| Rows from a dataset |
[Start]

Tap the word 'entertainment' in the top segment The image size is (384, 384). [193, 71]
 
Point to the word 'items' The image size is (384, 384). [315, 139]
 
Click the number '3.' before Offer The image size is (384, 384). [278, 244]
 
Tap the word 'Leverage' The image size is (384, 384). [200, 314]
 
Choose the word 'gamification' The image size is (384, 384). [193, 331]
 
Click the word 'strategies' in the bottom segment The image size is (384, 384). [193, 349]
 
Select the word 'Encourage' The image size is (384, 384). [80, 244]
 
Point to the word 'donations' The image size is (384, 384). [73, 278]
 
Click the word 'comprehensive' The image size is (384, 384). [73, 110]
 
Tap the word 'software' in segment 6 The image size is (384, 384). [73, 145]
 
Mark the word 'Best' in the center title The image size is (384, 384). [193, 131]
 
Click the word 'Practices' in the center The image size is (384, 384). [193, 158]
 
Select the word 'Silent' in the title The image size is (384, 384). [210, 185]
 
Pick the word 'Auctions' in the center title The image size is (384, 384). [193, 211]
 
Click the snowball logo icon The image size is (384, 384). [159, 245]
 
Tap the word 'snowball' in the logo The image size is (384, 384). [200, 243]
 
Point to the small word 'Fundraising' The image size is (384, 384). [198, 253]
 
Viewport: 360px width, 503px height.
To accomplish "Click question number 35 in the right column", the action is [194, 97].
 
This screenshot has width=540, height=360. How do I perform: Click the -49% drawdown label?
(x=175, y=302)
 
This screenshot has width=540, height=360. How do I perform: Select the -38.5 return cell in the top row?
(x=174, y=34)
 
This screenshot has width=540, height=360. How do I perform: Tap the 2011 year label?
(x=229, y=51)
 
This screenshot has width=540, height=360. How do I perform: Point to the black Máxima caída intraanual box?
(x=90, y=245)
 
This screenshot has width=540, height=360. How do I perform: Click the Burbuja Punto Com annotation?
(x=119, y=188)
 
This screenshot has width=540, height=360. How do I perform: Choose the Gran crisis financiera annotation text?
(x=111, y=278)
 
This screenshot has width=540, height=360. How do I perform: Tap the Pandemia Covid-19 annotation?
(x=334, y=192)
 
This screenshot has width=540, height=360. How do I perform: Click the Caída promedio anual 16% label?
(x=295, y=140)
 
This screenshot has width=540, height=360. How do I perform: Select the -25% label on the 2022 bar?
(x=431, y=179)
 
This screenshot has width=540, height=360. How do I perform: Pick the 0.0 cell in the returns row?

[End]

| Set problem |
Rewrite the lines from the one containing "2011 year label?" through the one containing "(x=431, y=179)", swapping "annotation" for "caption" and leaving everything else unchanged.

| Written answer |
This screenshot has width=540, height=360. How do I perform: Tap the 2011 year label?
(x=229, y=51)
 
This screenshot has width=540, height=360. How do I perform: Point to the black Máxima caída intraanual box?
(x=90, y=245)
 
This screenshot has width=540, height=360. How do I perform: Click the Burbuja Punto Com caption?
(x=119, y=188)
 
This screenshot has width=540, height=360. How do I perform: Choose the Gran crisis financiera caption text?
(x=111, y=278)
 
This screenshot has width=540, height=360. How do I perform: Tap the Pandemia Covid-19 caption?
(x=334, y=192)
 
This screenshot has width=540, height=360. How do I perform: Click the Caída promedio anual 16% label?
(x=295, y=140)
 
This screenshot has width=540, height=360. How do I perform: Select the -25% label on the 2022 bar?
(x=431, y=179)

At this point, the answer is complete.